Nobel Prize award Chemistry-2019
The "Present" Moment

The Fairness Compass

-Karthik Gurumurthy

I've been noticing lately how all my relationships have this invisible ledger of giving and taking. Not that I'm keeping score exactly, but my feelings are pretty reliable indicators of when things are out of whack.

That project at work last month was a perfect example. I found myself staying late every night finalizing presentations while my "co-lead" was nowhere to be found. That simmering resentment I felt wasn't just me being petty—it was a legitimate response to an unfair situation. When I finally spoke up about it, we restructured how we divide tasks, and suddenly my awkward feeling disappeared.

Then there's the flip side. When our friends Sriram Padmanabhan and Lavanya hosted us not once but twice (once in Melbourne, Australia (2015) and next time in Cologne, Germany (2018) and treated us like royalty.  Because of their work schedule, we couldn't really reciprocate.  I felt this nagging guilt. That guilty feeling was another signal worth paying attention to—maybe I need to find ways to show appreciation to them when the right time comes.

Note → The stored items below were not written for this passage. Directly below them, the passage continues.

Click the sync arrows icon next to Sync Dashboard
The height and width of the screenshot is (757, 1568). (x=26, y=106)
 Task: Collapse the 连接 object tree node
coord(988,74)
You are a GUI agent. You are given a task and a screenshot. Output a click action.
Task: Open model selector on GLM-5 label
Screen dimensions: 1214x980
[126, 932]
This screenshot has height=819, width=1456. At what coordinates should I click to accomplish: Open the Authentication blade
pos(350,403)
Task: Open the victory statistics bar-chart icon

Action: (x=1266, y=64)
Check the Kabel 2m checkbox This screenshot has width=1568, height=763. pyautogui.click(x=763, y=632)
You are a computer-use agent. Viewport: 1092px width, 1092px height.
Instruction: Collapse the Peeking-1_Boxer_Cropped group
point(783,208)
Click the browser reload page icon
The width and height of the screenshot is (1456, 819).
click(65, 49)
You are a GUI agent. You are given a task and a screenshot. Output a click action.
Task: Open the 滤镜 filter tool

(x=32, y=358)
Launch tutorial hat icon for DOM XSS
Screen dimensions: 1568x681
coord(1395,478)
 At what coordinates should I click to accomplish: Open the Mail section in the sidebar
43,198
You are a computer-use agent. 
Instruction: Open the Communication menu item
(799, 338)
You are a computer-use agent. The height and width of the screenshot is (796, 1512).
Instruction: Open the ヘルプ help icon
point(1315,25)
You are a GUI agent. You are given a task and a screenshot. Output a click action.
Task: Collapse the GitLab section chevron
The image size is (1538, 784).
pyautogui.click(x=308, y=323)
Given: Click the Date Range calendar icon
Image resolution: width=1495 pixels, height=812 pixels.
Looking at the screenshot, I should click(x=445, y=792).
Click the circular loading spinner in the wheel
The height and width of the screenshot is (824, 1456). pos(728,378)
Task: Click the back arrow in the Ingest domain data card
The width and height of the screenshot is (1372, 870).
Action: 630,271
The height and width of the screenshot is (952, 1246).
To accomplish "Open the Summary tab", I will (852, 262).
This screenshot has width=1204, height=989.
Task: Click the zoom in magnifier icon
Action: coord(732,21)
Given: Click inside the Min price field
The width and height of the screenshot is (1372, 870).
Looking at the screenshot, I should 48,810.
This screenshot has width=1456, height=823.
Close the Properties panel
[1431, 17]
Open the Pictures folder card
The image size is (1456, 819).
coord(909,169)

Sometimes the hardest part is letting go of situations that don't serve us anymore. Like that friendship I held onto for years even though every interaction left me emotionally drained. The familiarity was comforting, even as it was hurting me. Breaking that pattern felt almost as scary as staying in it.

What I'm learning is that I'm the expert on my own experience. No one else lives inside my head or feels exactly what I feel. When something in my life consistently makes me feel resentful or guilty, that's valuable information—not something to ignore or explain away. At the end of the day, I'm the only one who truly knows what's going on in my life—what drains me and what fulfills me. These choices about where to invest my energy are mine alone to make. And when something feels consistently unfair or imbalanced, that's probably not just in my head—it's my intuition telling me something needs to change.

I'm the only one who truly knows what's happening in my inner world. These choices about what I'll tolerate and what needs to change—they're mine alone. And maybe paying attention to these feelings, uncomfortable as they might be, is the first step toward creating more balanced relationships in every part of my life.

Comments

Rajesh

Loved your post. I am reading your archives now. Keep writing regularly.